There's no construction funding yet to build this vision.

In recent months, the state Department of Transportation has changed its plans for design milestones. It's going to get to a 100% design to prepare for a contractor by 2027, Transportation spokeswoman Krista Carlson said. It will use a design-bid-build process where bidding contractors would have a final design drawing to go build

Getting the design down often fast-tracks projects to be considered for construction funding.
"Completing the design, engineering, and property acquisition over the next four years should put us in a strong position to seek the full construction funding at the next major opportunity," state Sen. Brad Hawkins said in a statement. He said he won't stop working on this until it's complete.
It could be a major lift: The estimated construction cost from years back was $180 million. Escalating costs now pencil it out to potentially $270 million.
Finishing 522 is what local leaders have strived for over a decade.
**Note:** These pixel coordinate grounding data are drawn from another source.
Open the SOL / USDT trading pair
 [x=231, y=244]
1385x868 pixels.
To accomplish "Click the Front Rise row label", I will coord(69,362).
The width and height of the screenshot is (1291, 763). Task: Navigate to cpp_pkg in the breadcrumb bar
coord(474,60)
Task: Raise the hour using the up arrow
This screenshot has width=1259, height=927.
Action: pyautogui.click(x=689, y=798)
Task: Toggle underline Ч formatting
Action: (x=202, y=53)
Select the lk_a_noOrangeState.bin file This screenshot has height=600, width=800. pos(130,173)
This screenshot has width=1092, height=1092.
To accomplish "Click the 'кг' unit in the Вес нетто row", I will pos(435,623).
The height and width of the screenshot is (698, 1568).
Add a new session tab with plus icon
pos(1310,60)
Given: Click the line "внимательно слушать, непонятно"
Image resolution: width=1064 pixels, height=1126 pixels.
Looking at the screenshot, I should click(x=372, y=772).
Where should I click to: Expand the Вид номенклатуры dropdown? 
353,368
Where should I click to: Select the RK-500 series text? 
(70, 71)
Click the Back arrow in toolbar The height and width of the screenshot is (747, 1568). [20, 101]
Lobbying efforts to grab attention for 522 have helped rearrange Transportation budgets to get money flowing to the project. Last year, a supplemental budget put $10 million toward designing 522.
The urgency is now, the lobby effort emphasizes.
More than 26,000 cars a day go through this three-mile highway section.
Traffic backups stretch during rush hours today, delaying school buses and commuters to King County alike. It also affects Duvall as drivers divert to state Route 203 to skirt past state Route 522.
2020 Census data shows more than one-third of Monroe's employed workforce commuted to jobs in King County. (About 12% of Monroe's working residents work in Monroe.)
The total state Transportation budget legislators approved is nearly $13.5 billion for 2023-25.
522's funding survived a slate of vetoes Inslee issued May 16 when signing off on the Transportation budget.
One item Inslee vetoed was a proposal to study a pay-per-mile fee to replace the state gas tax. This "pre-supposes a per-mile fee program will be adopted despite the need to consider broader options for alternative funding sources for transportation," Inslee wrote in his veto message.